TNFD Momentum Gathers After COP15

Final beta version to follow on heels of agreement on Target 15 in new Global Biodiversity Framework. 

Following the adoption of the Global Biodiversity Framework (GBF) at Montreal’s COP15, the Taskforce on Nature-related Financial Disclosures (TNFD) said the release of its V0.4 beta framework in March would further assist firms in assessing and reporting on biodiversity and nature-related risks.

Speaking at the TNFD’s ‘Moving to Action After Montreal’ webinar,  David Craig, Co-chair of the TNFD, called the GBF an “ambitious framework” and highlighted its role in “halt[ing] the degradation of nature and biodiversity”. He also underlined the importance of the GBF in ensuring “harmony in nature” by addressing restoring natural ecosystems, which the TNFD’s disclosure framework aims to support.

The GBF featured 23 targets and four goals, but Target 15 is viewed as vital to private-sector management of biodiversity-related risks.

Also speaking on the webinar, Emily McKensie, Technical Director at the TNFD, said there were “key points of conceptual alignment” between the finalised GBF – including Target 15 – and the TNFD framework.

Harmony in nature 

Target 15 requires governments to encourage companies and financial institutions disclose their risks, dependencies and impacts on biodiversity along their operations, supply and value chains, and portfolios.

“Target 15 means that disclosures on nature impacts, dependencies and risk are coming and we’re seeing more and more activity to support these,” said Craig. “The TNFD is a framework and a tool to support Target 15.”

McKensie underlined the momentum the TNFD could offer the GBF and Target 15, through its focus on helping firms and investors to disclose and risk manage nature-related impacts and dependencies.

She also highlighted the TNFD framework’s ability to help “operationalise” which organisations will regularly monitor, assess and disclose nature risks, dependencies and impacts, resulting in a “clear connection” to Target 15.

However, the GBF was accused of being “watered down” by a number of observers due the word ‘mandatory’ being excluded from the framework.

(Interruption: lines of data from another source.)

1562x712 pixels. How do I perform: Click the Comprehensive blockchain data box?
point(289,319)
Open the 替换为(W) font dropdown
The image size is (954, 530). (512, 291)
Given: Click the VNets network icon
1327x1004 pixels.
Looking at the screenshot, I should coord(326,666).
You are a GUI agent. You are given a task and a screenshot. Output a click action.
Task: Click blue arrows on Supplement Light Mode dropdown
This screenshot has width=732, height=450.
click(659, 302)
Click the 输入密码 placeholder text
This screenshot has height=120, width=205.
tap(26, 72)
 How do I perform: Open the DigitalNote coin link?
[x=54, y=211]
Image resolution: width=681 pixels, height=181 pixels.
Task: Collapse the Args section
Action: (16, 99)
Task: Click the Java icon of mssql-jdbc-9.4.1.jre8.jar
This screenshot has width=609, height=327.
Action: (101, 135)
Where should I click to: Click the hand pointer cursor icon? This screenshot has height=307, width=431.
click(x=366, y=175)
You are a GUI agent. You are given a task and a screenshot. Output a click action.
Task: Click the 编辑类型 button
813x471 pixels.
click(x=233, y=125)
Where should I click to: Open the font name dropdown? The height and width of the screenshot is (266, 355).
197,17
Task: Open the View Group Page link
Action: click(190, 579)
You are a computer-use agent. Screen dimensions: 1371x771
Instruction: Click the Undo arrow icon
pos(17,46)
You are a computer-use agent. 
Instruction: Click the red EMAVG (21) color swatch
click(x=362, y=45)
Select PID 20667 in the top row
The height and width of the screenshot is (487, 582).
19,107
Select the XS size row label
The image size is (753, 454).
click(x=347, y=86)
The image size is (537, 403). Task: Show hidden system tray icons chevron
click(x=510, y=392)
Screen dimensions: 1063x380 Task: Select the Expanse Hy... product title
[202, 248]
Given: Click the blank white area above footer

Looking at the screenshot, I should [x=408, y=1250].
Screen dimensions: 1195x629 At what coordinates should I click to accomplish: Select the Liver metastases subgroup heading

Maelle Pelisson, Advocacy Director at Business for Nature, who was privy to the behind-the-scenes negotiations at COP15, admitted that mandatory disclosures would have helped in “levelling the playing field” and demonstrating urgency.

Speaking on the webinar, Pelisson told onlookers the GBF would still help businesses to access data required to accelerate action on reducing negative impacts on nature. Pelisson also welcomed the engagement of businesses at COP15, as well as the rapid growth in momentum surrounding biodiversity and nature.

“We’ve seen this momentum growing so fast from March to December last year,” she said. “We can only expect that it will continue growing now that [the GBF] been adopted.”

September launch and beyond 

According to Craig, disclosures are important because they “demonstrate accountability”, but he stressed that they are “meaningless” unless companies take action.

“What’s really important is that companies have invested the time the talent, the knowledge and the skills,” he said. “Don’t underestimate the urgency of the crisis, but also the urgency of the movement,” he added. “The GBF agreement is ambitious [but] it’s real targets will be set by governments and businesses who will see growing pressure and action to align on these targets.”

The TNFD framework builds on the four core pillars of the Taskforce on Climate-related Financial Disclosures (TCFD) for corporates and investors, and is expected to be incorporated into the disclosure standards of existing sustainability standards bodies and national laws.

Alexis Gazzo, Europe West Sustainability Co-leader at EY, told attendees on the webinar that implementation of TNFD guidance will be much faster than TCFD due to the framework “building on the foundations that have been set up for climate”.

The TNFD will run a formal consultation where market participants can submit responses to a full draft of the beta framework from March until 1 June. The pilot testing of the framework, which has been running since 1 July 2022, will also finish on the same day.

The final beta framework is expected to provide additional guidance on disclosure metrics, measurement of impacts, dependencies and risks across supply chains, and the sector-specific reporting requirements, including agriculture, aquaculture and mining.

TNFD’s framework will then be finalised in September 2023.

The next UN Biodiversity Conference (COP16) is scheduled to take place in Turkey in 2024. It will likely see countries providing updates and reviews of their national biodiversity plans targets. Countries will also be expected to develop their national financial plans as a part of their resource mobilisation for implementation.